Content starts

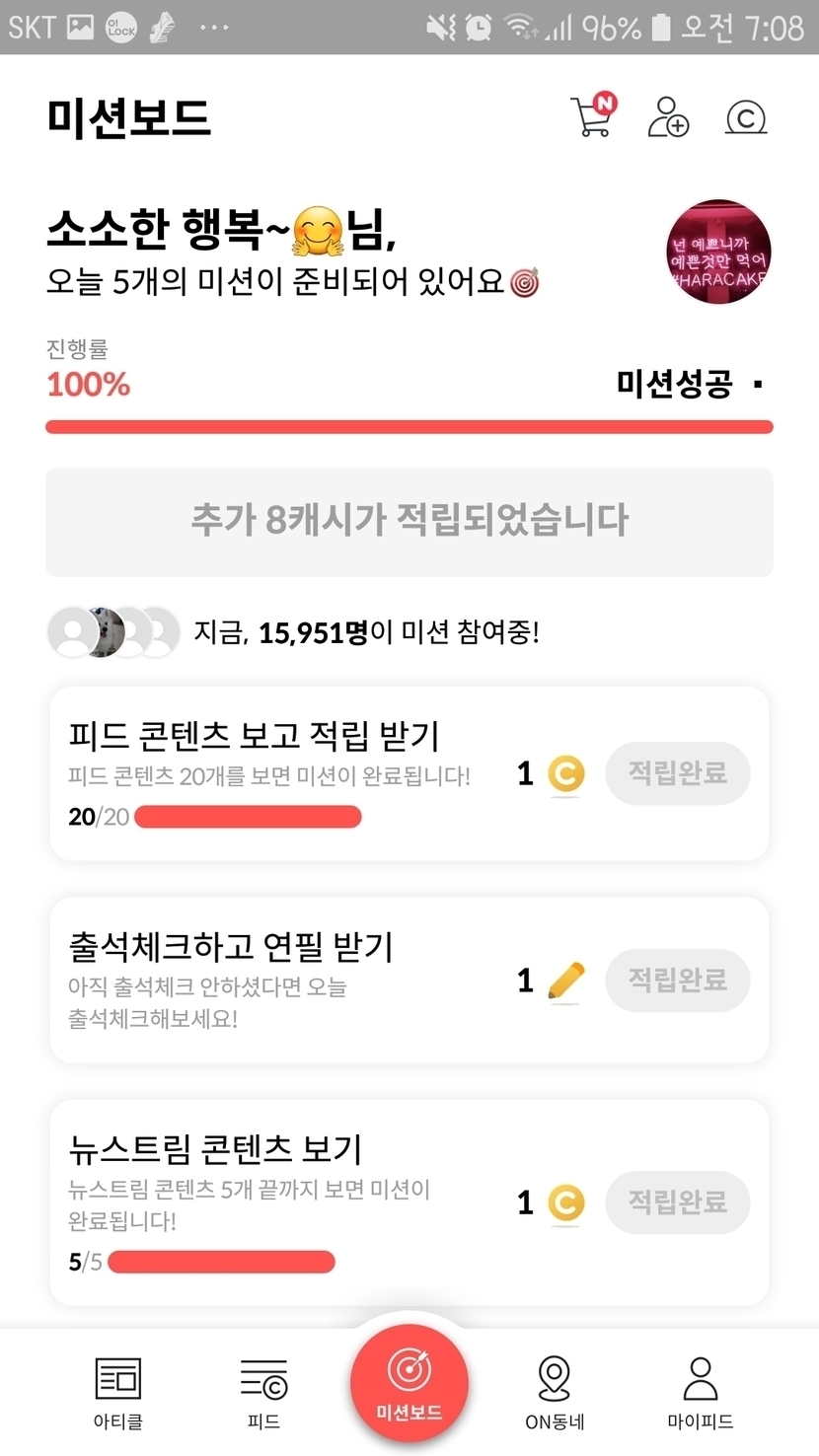
Task: Click the red 100% mission progress bar
Action: [x=410, y=427]
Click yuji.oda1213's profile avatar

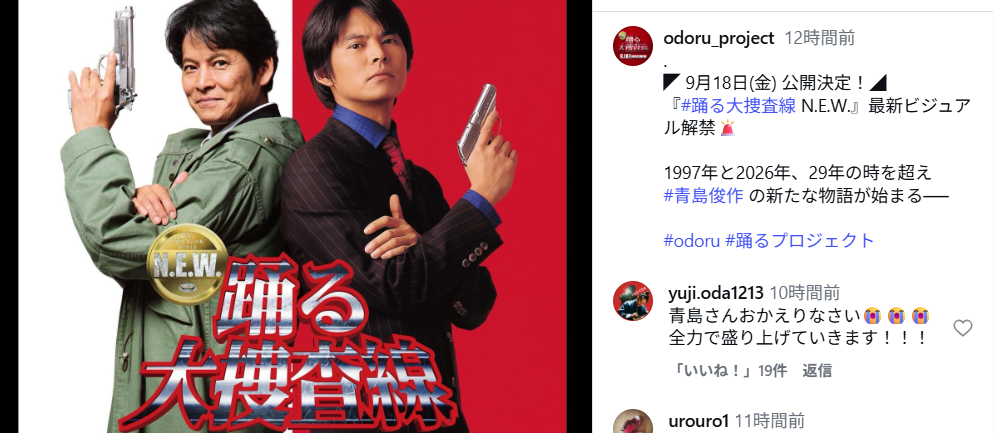633,301
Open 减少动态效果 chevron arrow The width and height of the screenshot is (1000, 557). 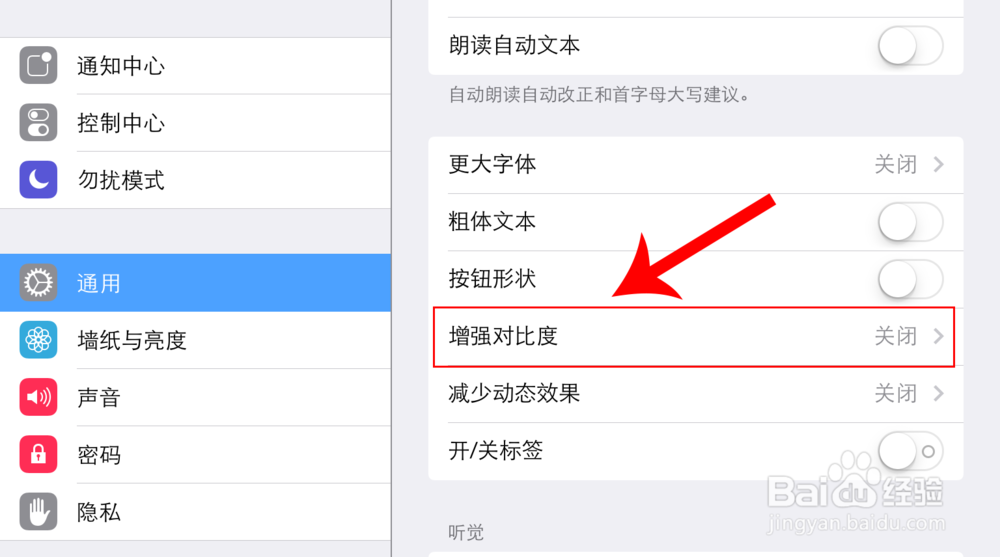pos(938,394)
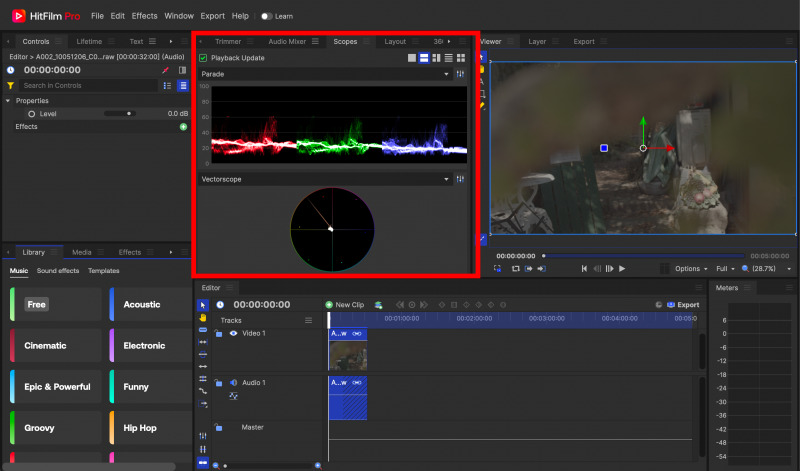Toggle the Playback Update checkbox
This screenshot has width=800, height=471.
click(203, 58)

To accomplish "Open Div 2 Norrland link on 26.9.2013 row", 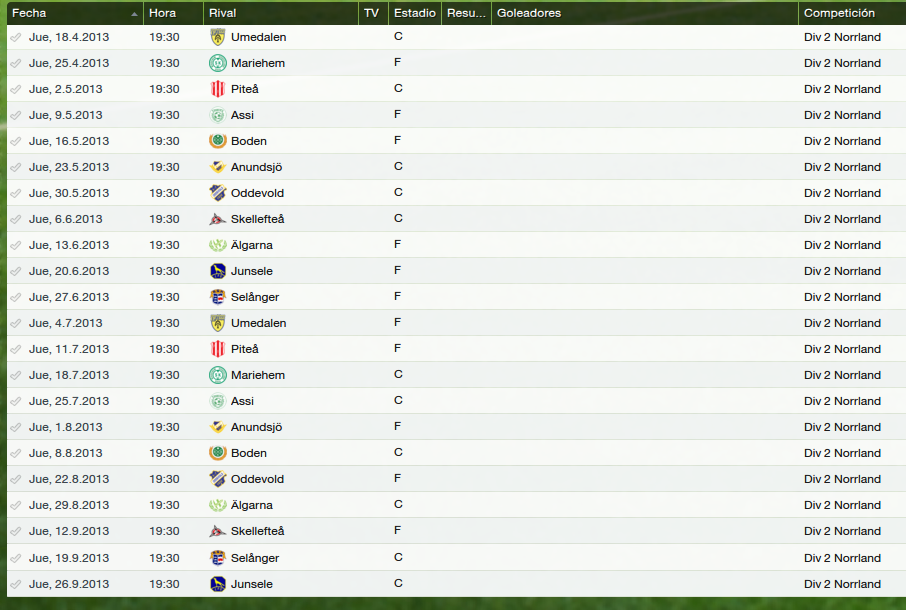I will click(x=842, y=584).
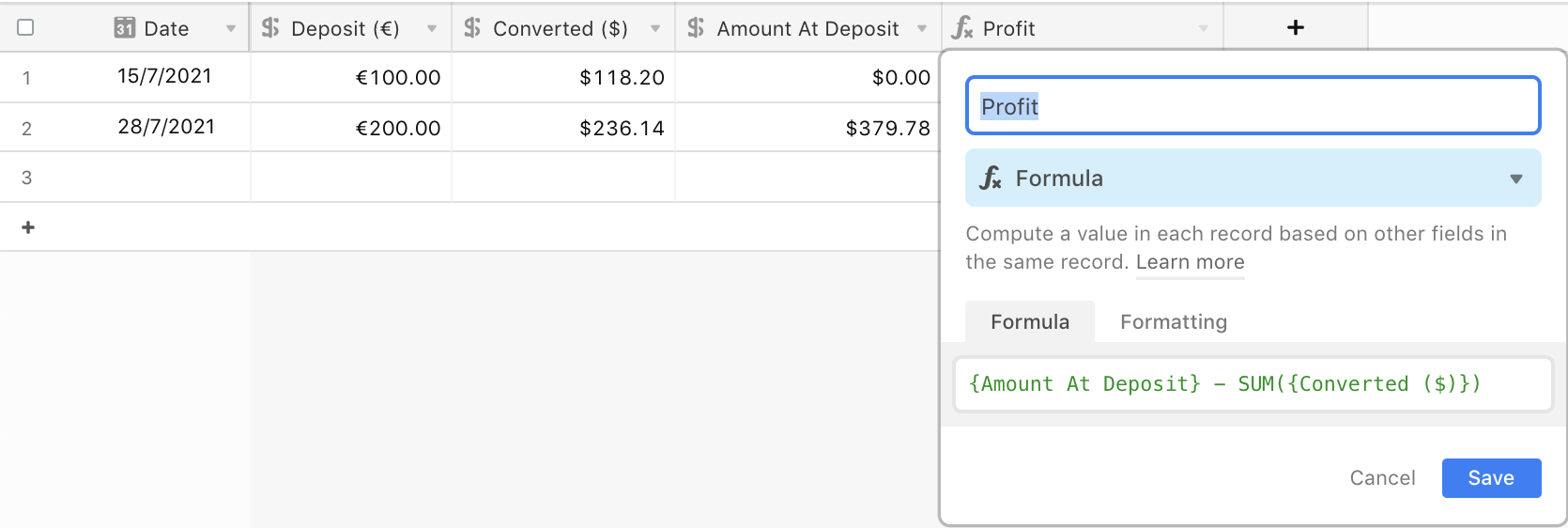Add a new row with the plus icon
Viewport: 1568px width, 528px height.
click(x=28, y=227)
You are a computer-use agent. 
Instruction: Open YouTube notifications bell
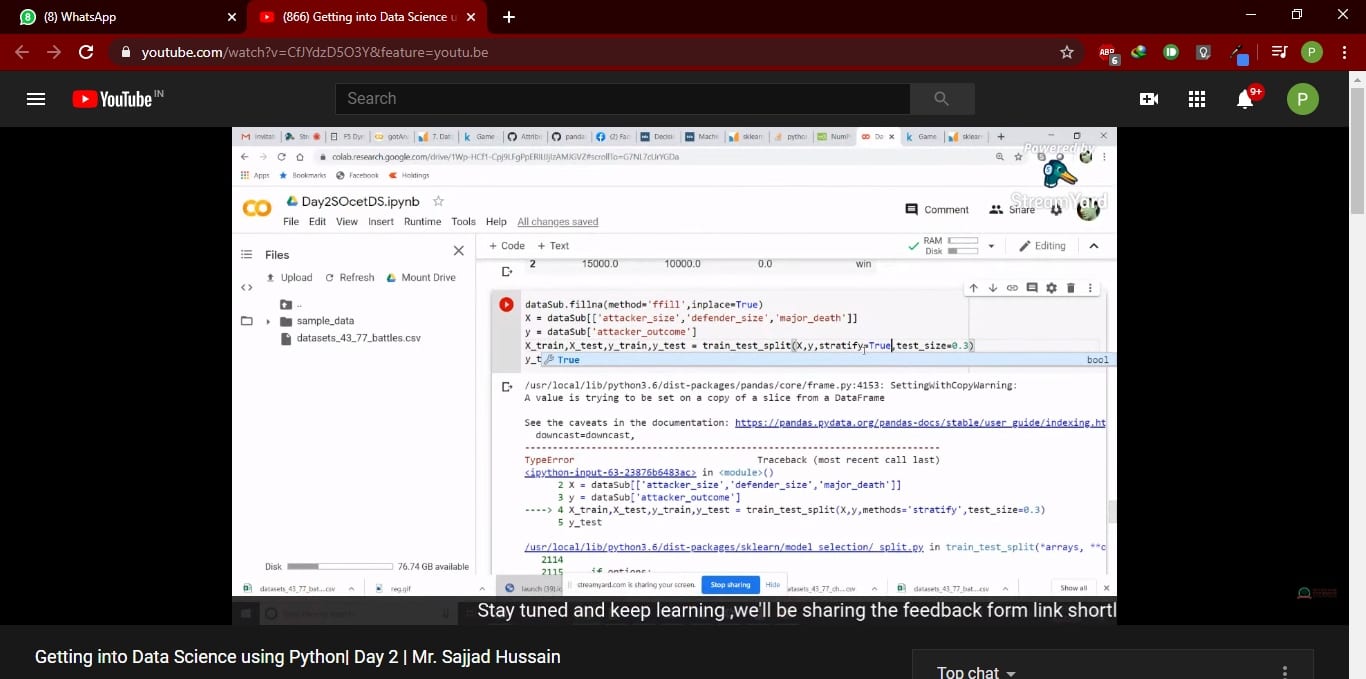tap(1245, 98)
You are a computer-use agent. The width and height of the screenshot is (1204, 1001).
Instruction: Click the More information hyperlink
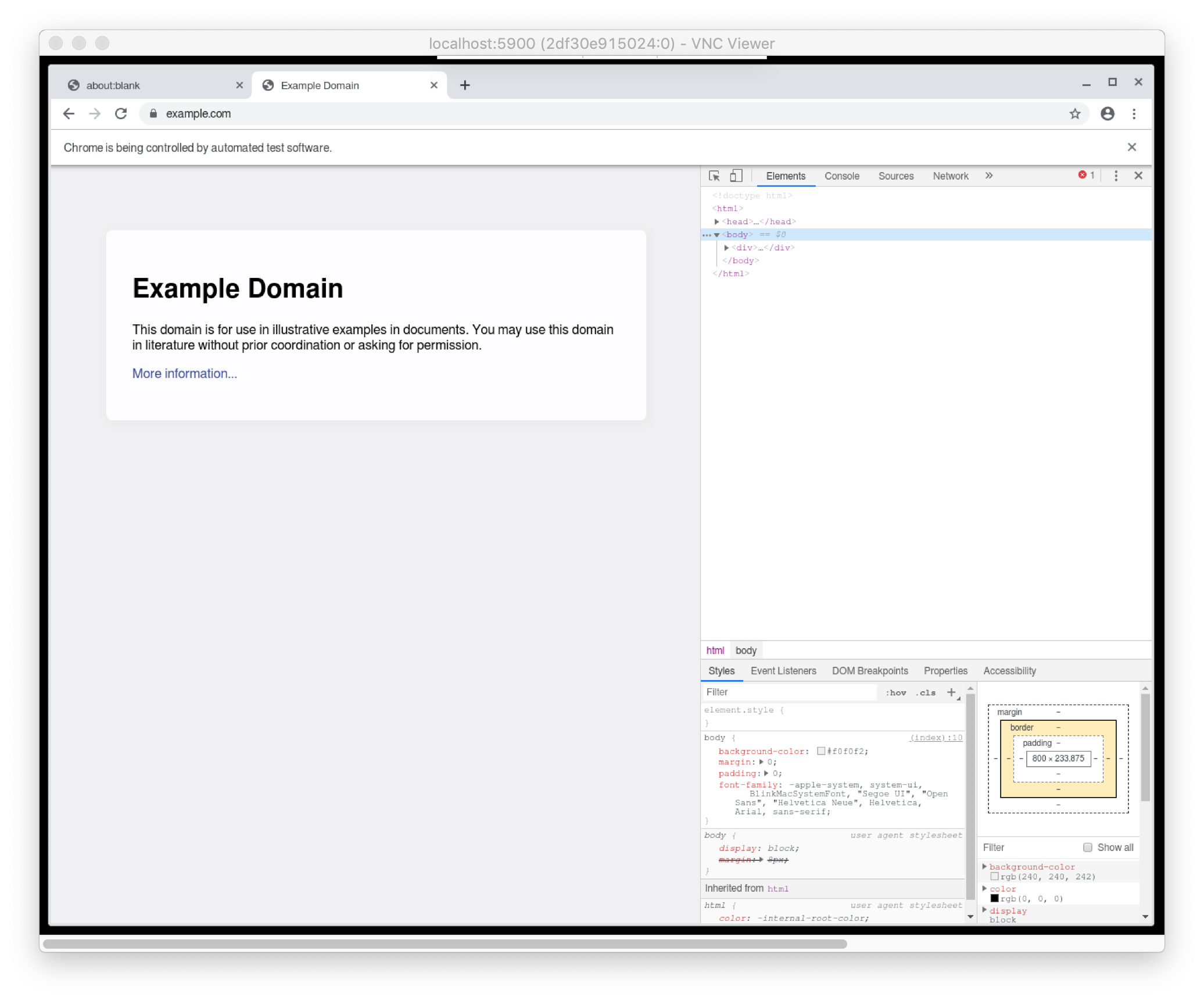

Content ends

» Description of the task
Only lines with the word "computer" count here; copy every one from the records.

» Answer section
You are a computer-use agent. 
You are a computer-use agent. The width and height of the screenshot is (1204, 1001).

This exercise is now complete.